A key difference in the reports? While Passan was not specific about the signing bonus, his piece left you understanding that Appel was going to get close to the full $7.79 million slotted for the first overall pick (even if Passan has subsequently said that isn’t quite what he was saying). Heyman, on the other hand, says Appel is getting between $6 and $6.5 million.
That is a huge, huge distinction – and one that carries a fair bit of importance for the Cubs. But we’ll get to that.
First, it’s worth laying out how the Astros may have gotten Appel for so far under slot.
If you’re Appel, you’ve got a pretty good argument for accepting no lower than $6.7 million, which was the Cubs’ slot at No. 2: “Look, Astros, if you hadn’t taken me, the Cubs would have. And they would have paid me at least their slot. So there’s no way I’m taking less than $6.7 million.”
Of course, the Astros have a pretty good rejoinder: “Look, Mark, that’s irrelevant, because the Cubs didn’t take you. We did. So, here are your options: take $6.3 million right now from us, or take ANOTHER year off in your professional development, go play independent ball, and then try to get a better offer next year in the Draft. Good luck with that.”
If I’m Appel, I find that argument pretty persuasive, and I take the cash.
Against that backdrop, how relevant is the huge under slot signing to the Cubs’ negotiations with their top pick, third baseman Kris Bryant?
At, say, $6.3 million, Appel would be signing for $1.5 million under slot. Combine that with No. 3 pick Jonathan Gray signing for $800,000 under slot, and the Cubs have plenty of ammo for arguing that their top pick – Kris Bryant, selected second overall – should sign for something under slot in the $800,000 to $1.5 million under slot range.
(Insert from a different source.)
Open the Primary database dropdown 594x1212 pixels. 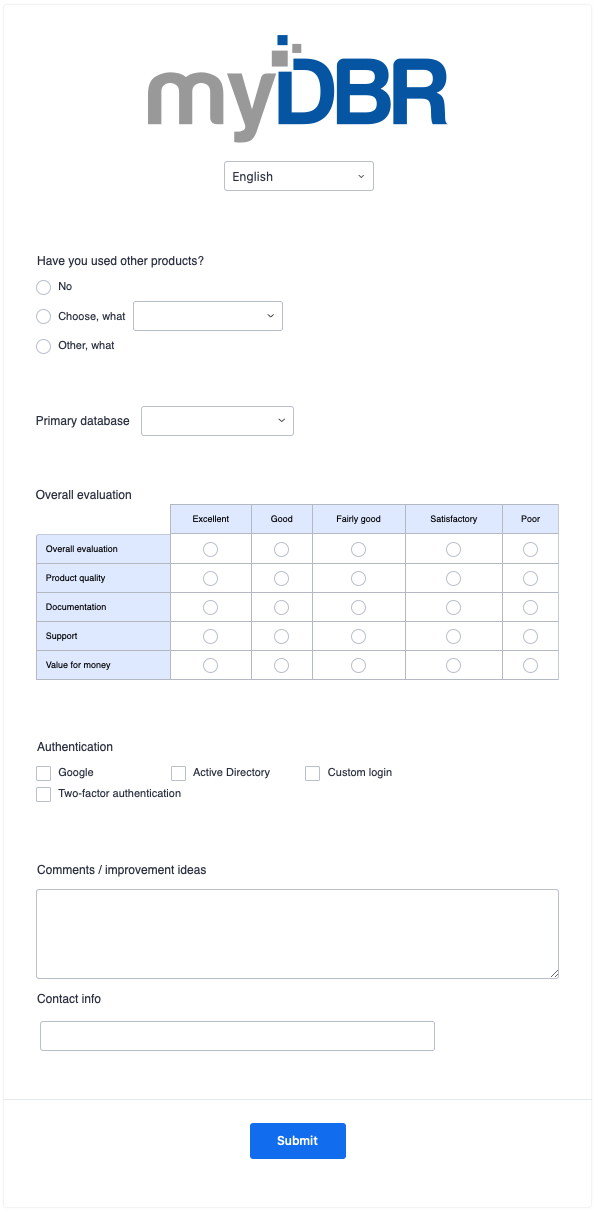(218, 421)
From the Cubs, the argument would look fairly similar to the one the Astros made to Appel: “Look, Kris, you can return to San Diego for your senior season, sure. And maybe you have an even better year. But in a better draft next year, you still might not be selected first overall – hell, you might fall to third or fourth. Your options are to take the $6 million (or $6.2 or $5.8 or whatever) we’re offering you now, or take a chance with injury/ineffectiveness/anything else that precludes you from duplicating an historically good junior season at San Diego. Maybe you get a few hundred grand more next year. Is it really worth the risk? This isn’t an Appel situation where there are additional millions on the table for you with another good season. It’s $6 million this year – and your professional career gets going a year earlier – or *maybe* $6.5 to $7 million next year.”
Feels like a pretty compelling argument, and one that I suspect will win out in the end.
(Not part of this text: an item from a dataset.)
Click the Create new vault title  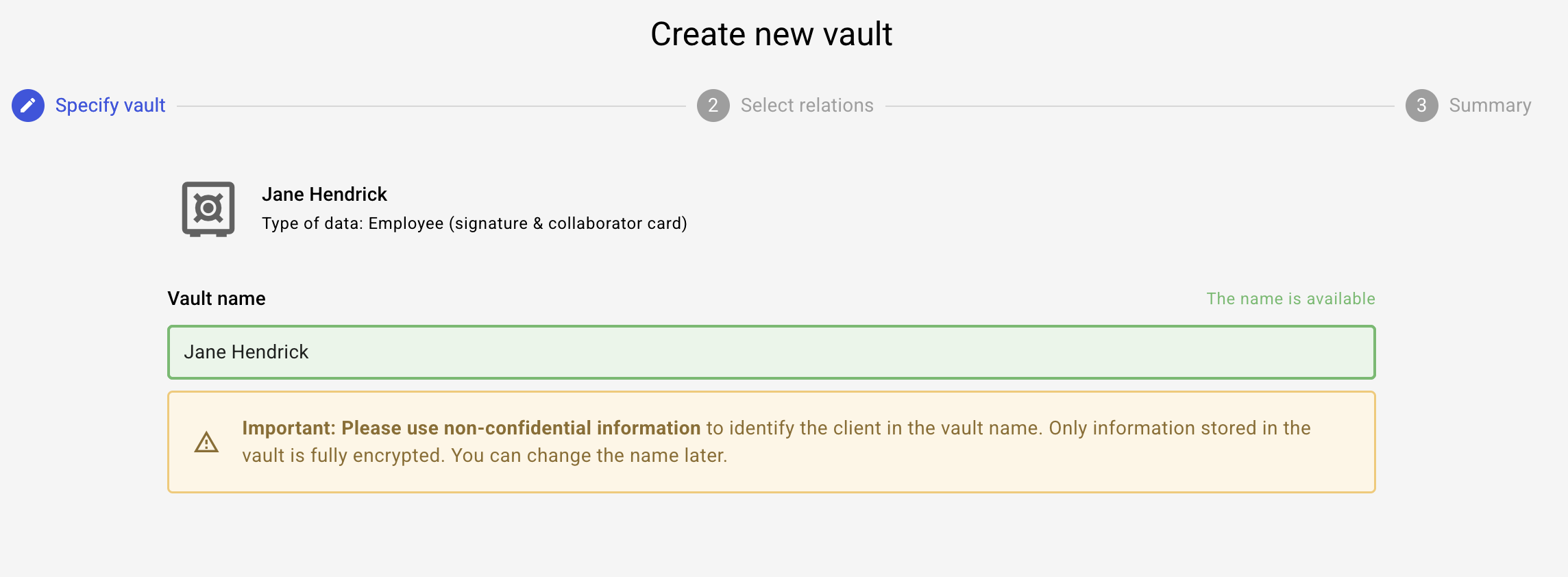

(There is also the representation element of his: Scott Boras represents both Appel and Bryant. Is Boras really going to want to tell Appel (and the world) that he could get him only $6.3 million – hugely under slot – but could get Bryant more than that at No. 2?)
So what does Bryant land from the Cubs? I feel more confident about the Cubs’ ability to get him for under slot than I did before Appel’s bonus was reported, that’s for sure. Bryant probably had the most leverage of the top three picks – Appel is a senior, Gray was at risk for a free fall after the positive stimulant test – but, for the reason laid out above, wielding the return-to-school leverage is fairly hollow for Bryant. And with the guy ahead of him signing for well below slot (and since no one can argue that Appel was a mere “value” pick), Bryant may have to accept what the market is saying about the top picks in the Draft this year.
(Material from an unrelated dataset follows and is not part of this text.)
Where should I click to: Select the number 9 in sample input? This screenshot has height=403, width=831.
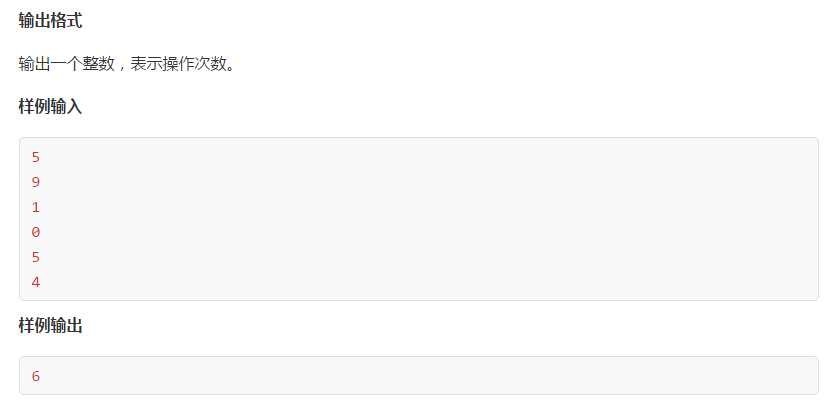pos(36,182)
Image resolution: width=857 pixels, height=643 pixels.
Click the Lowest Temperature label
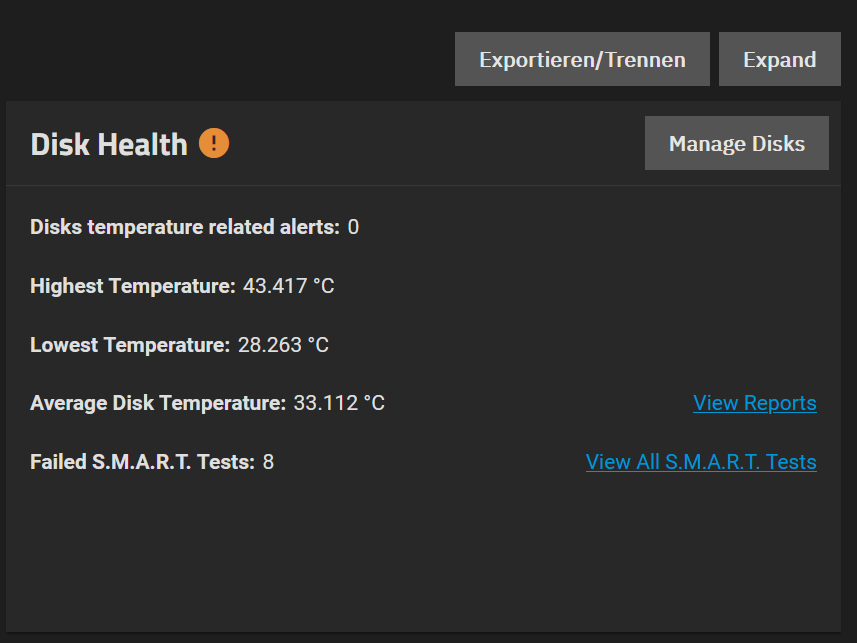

Given that Bryant signing – and signing for a price within a known range – was always so critical for the Cubs’ overall draft approach, I remain fairly certain that the Cubs knew what it was going to take to sign Bryant before they selected him. I reckon that the two sides are currently negotiating within a narrow range of prices – $5.8 million to $6.5 million? – and the Cubs will hope to get him locked down sooner rather than later so that they know how much money they’ve got to use elsewhere in the Draft.
Long story short: Appel signing way under slot does not, alone, ensure that the Cubs can get Bryant for under slot. But it certainly doesn’t hurt. Even if Appel signs for $6.5 million, the Cubs could still make Bryant the best paid pick in the entire Draft and still sign Bryant for slightly under slot.